> _DATASET EXTRACT_:
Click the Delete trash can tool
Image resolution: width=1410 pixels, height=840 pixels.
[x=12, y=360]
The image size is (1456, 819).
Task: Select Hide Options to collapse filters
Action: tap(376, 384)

> _ABOUT THIS TASK_: Reproduce only those lines of the entries above that run from the line with "Image resolution: width=1410" to the final line.

> _REPLY TO THE TASK_:
Image resolution: width=1410 pixels, height=840 pixels.
[x=12, y=360]
The image size is (1456, 819).
Task: Select Hide Options to collapse filters
Action: tap(376, 384)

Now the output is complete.